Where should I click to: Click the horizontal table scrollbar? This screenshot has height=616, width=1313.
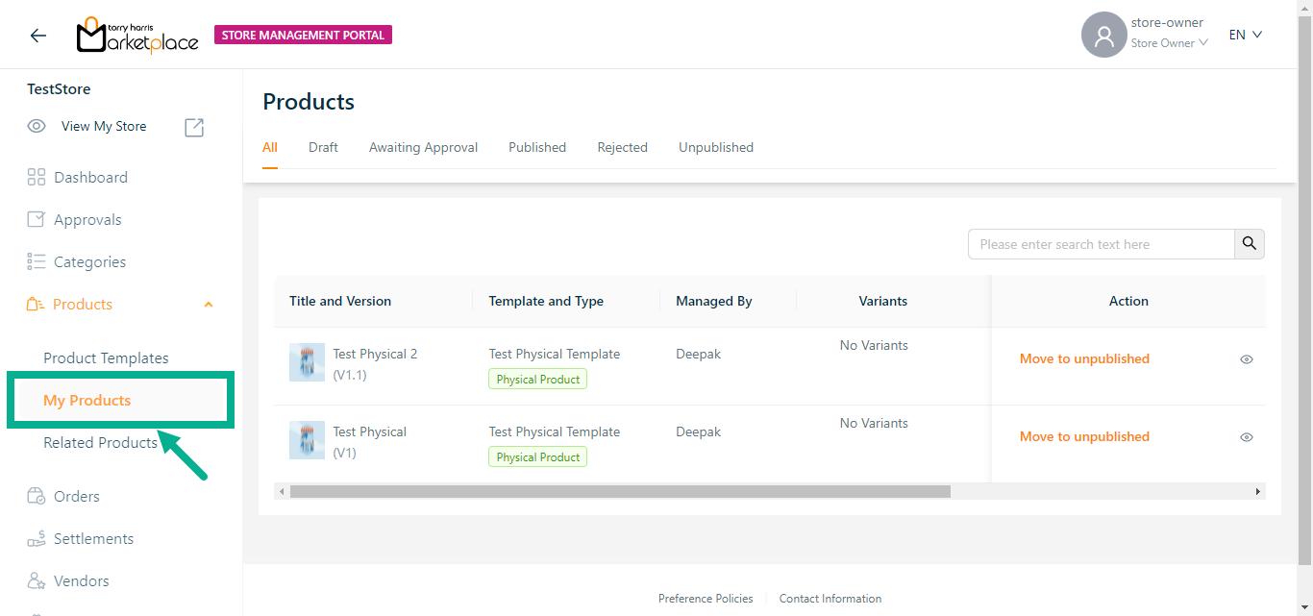tap(620, 492)
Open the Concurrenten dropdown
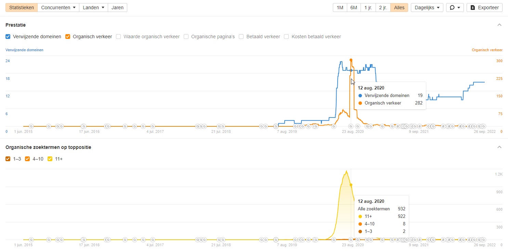This screenshot has height=251, width=508. click(58, 8)
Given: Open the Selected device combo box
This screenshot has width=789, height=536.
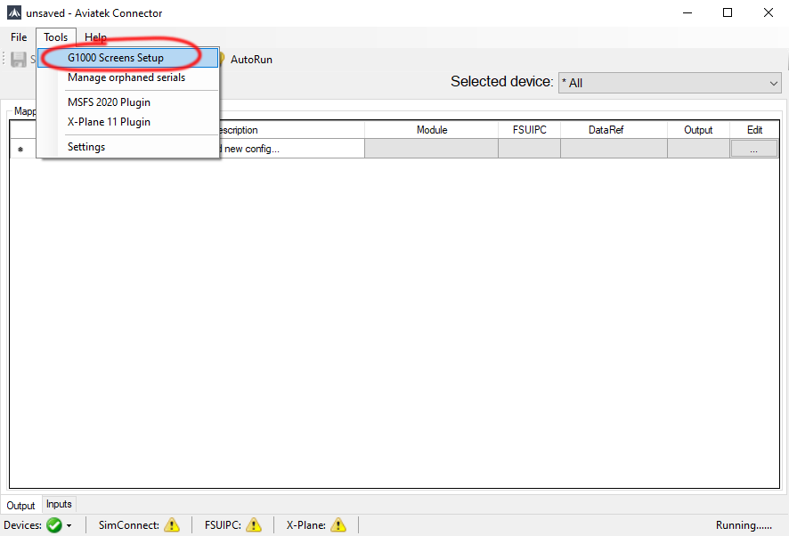Looking at the screenshot, I should point(670,83).
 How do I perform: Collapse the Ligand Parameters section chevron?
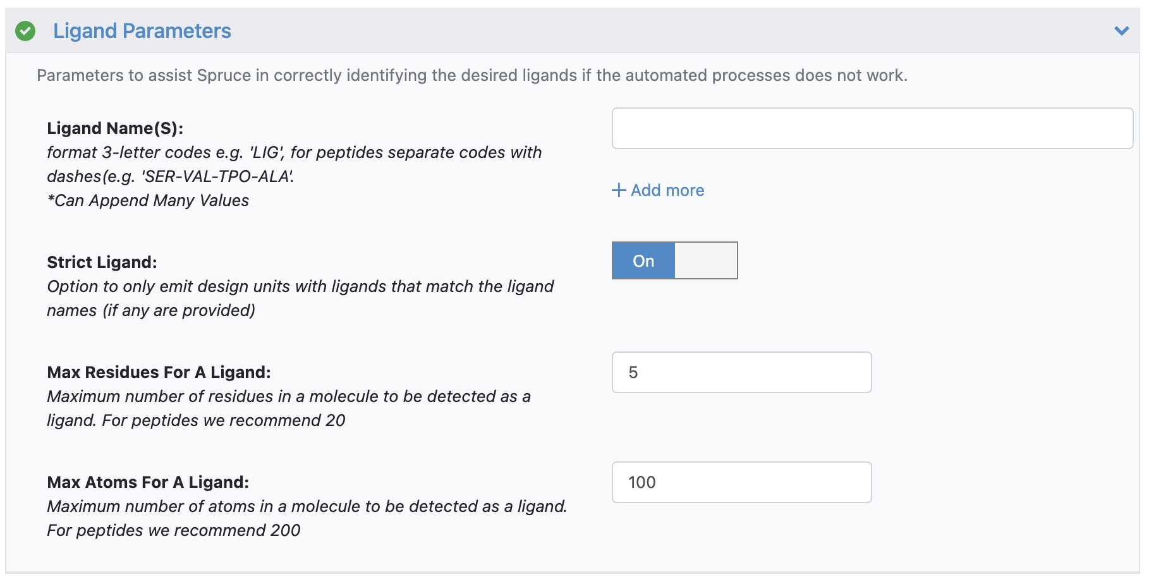pyautogui.click(x=1121, y=30)
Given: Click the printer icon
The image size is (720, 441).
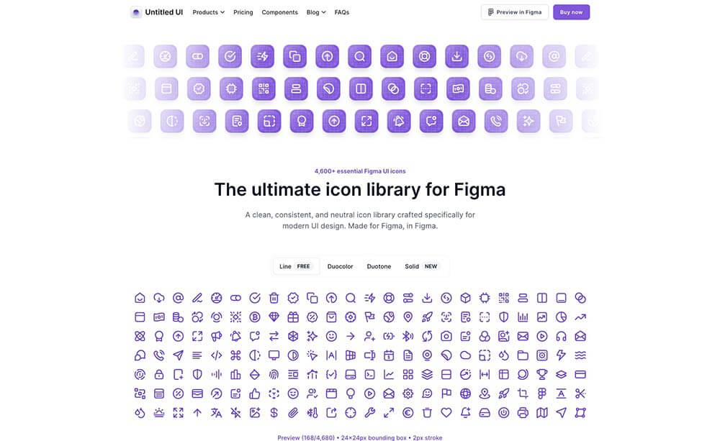Looking at the screenshot, I should pos(524,412).
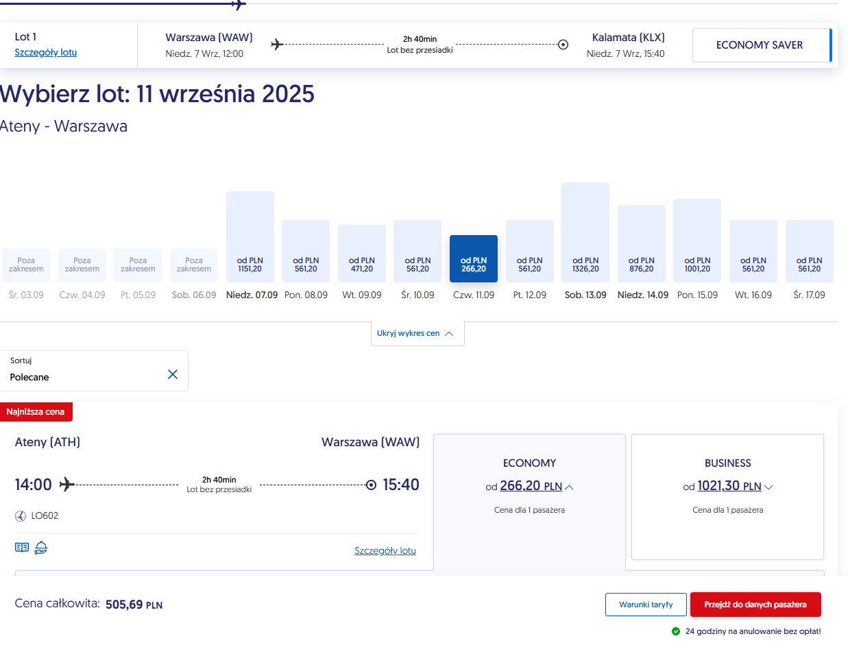The height and width of the screenshot is (645, 848).
Task: Choose the Pt. 12.09 date bar
Action: pyautogui.click(x=530, y=251)
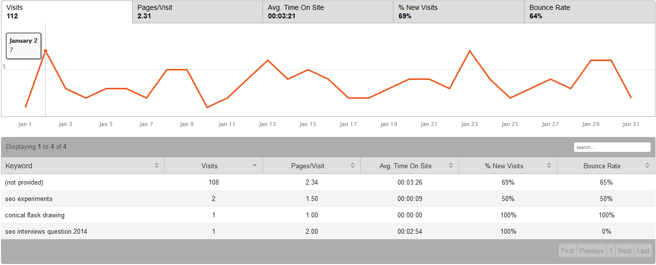The image size is (656, 265).
Task: Select page 1 in pagination
Action: pos(611,251)
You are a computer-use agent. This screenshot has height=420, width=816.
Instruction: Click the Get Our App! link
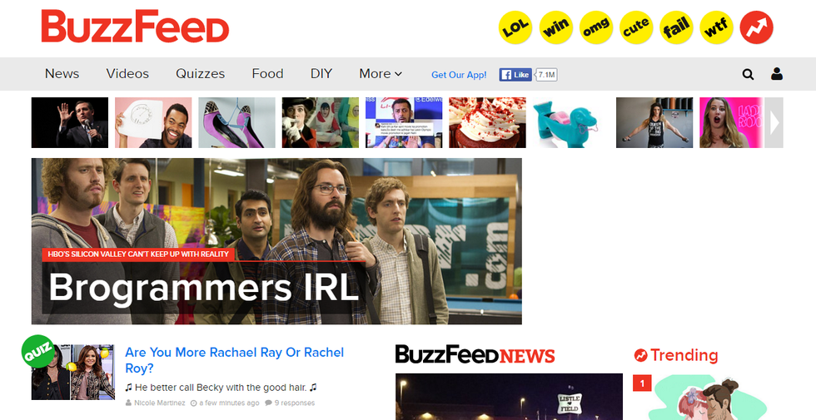[x=459, y=75]
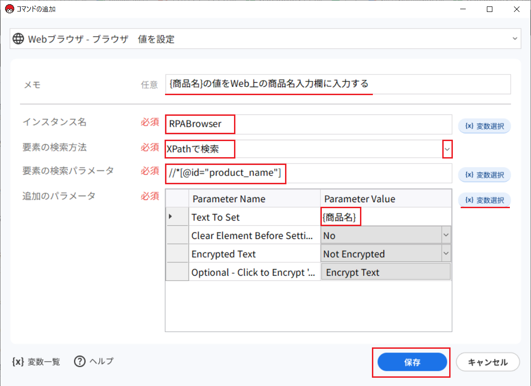Viewport: 531px width, 386px height.
Task: Click the globe icon beside Webブラウザ
Action: pos(18,39)
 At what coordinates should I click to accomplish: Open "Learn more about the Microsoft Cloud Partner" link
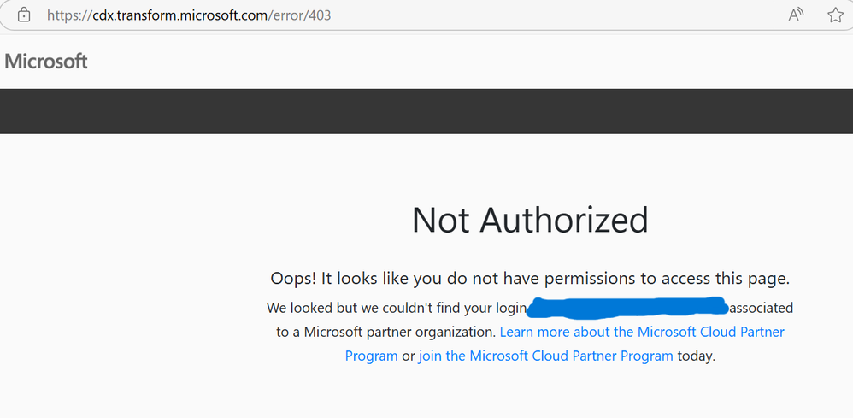tap(642, 332)
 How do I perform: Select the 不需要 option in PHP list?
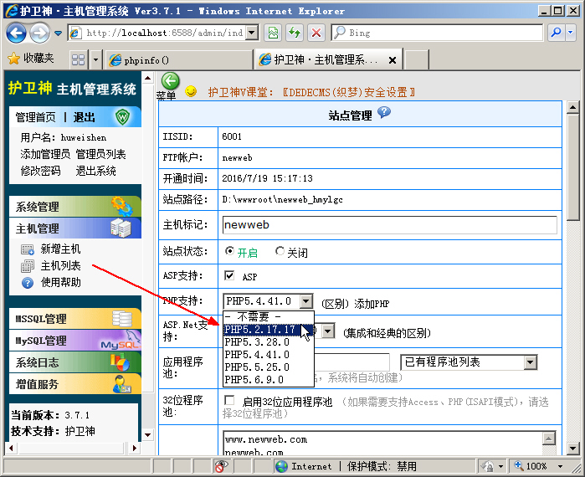257,317
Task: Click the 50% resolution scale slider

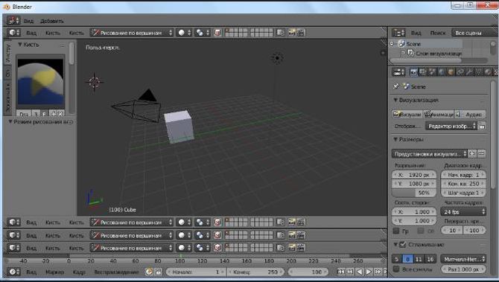Action: [413, 193]
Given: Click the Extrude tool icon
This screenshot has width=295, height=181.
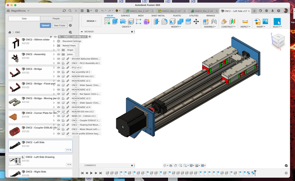Looking at the screenshot, I should [x=115, y=22].
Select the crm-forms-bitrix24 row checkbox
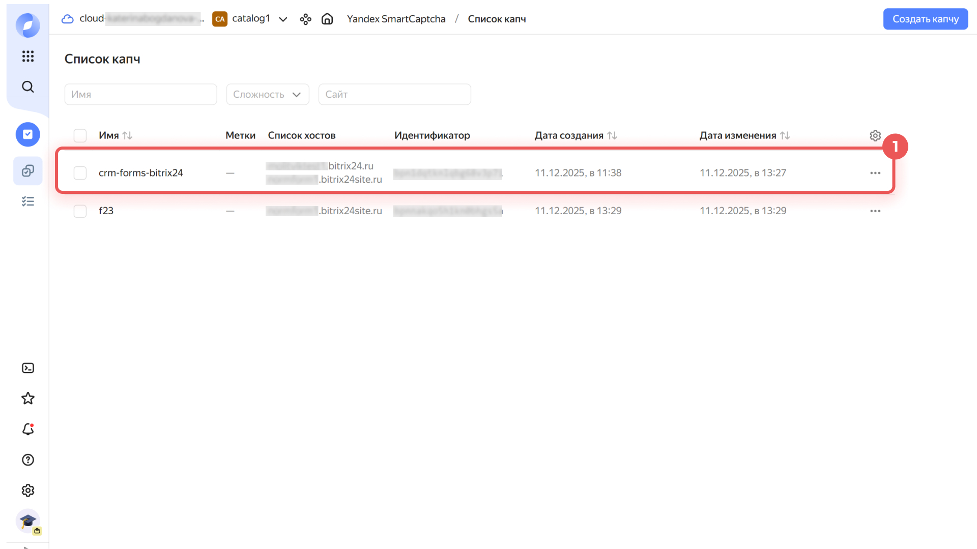This screenshot has height=549, width=977. (x=80, y=173)
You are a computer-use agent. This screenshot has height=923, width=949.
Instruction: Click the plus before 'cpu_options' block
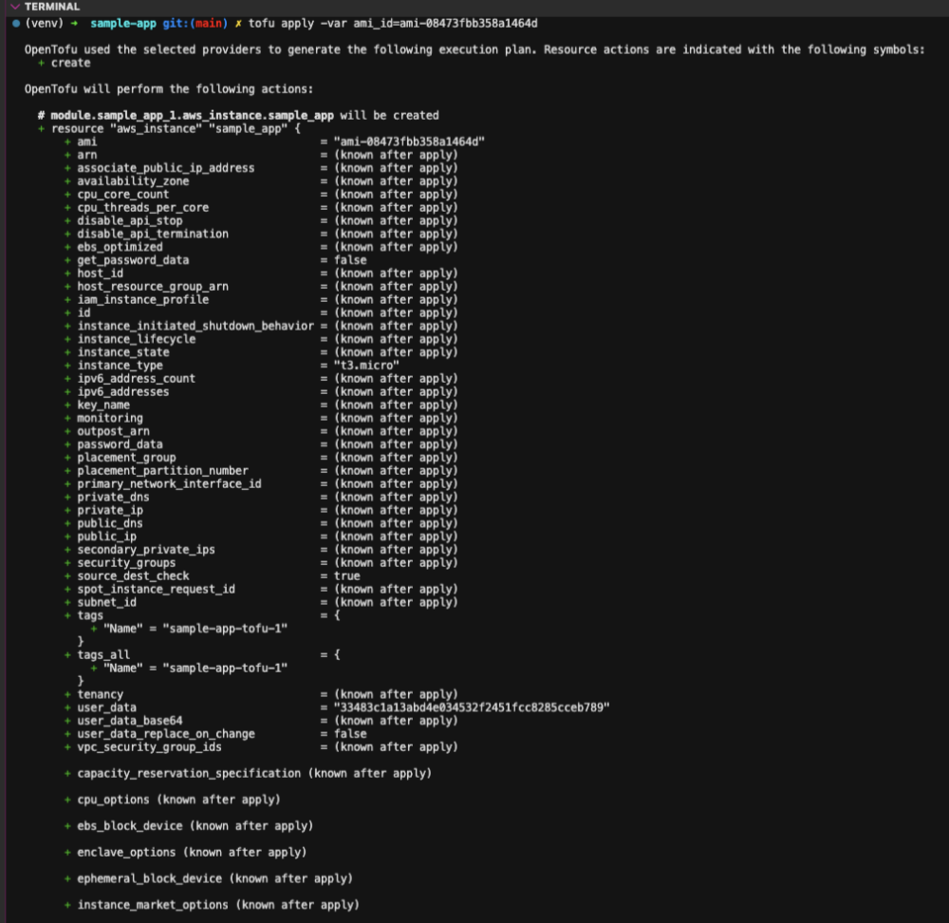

┄┄┄┄┄┄

Task directions - Leaving out any images, restate every record word for word.

Task answer -
Where should I click to: Click the horizontal table scrollbar? This screenshot has height=616, width=1313.
tap(620, 492)
Open the Concurrenten dropdown
This screenshot has height=251, width=508. click(58, 8)
Given: Open the Selected device combo box
This screenshot has width=789, height=536.
Looking at the screenshot, I should point(670,83).
 How do I perform: Collapse the Ligand Parameters section chevron?
pyautogui.click(x=1121, y=30)
Given: Click the printer icon
The image size is (720, 441).
Looking at the screenshot, I should pos(524,412).
The height and width of the screenshot is (645, 848).
Task: Choose the Pt. 12.09 date bar
Action: pyautogui.click(x=530, y=251)
The image size is (656, 265).
Task: Select page 1 in pagination
Action: pos(611,251)
You are a computer-use agent. This screenshot has height=420, width=816.
Instruction: Click the Get Our App! link
[x=459, y=75]
Viewport: 531px width, 386px height.
Task: Click the globe icon beside Webブラウザ
Action: pos(18,39)
 At what coordinates should I click to accomplish: Open "Learn more about the Microsoft Cloud Partner" link
tap(642, 332)
 How do I perform: Select the 不需要 option in PHP list?
257,317
Task: Click the 50% resolution scale slider

Action: [413, 193]
Given: Click the Extrude tool icon
This screenshot has width=295, height=181.
Looking at the screenshot, I should [x=115, y=22].
Select the crm-forms-bitrix24 row checkbox
This screenshot has height=549, width=977. (x=80, y=173)
You are a computer-use agent. This screenshot has height=923, width=949.
Instruction: Click the plus before 'cpu_options' block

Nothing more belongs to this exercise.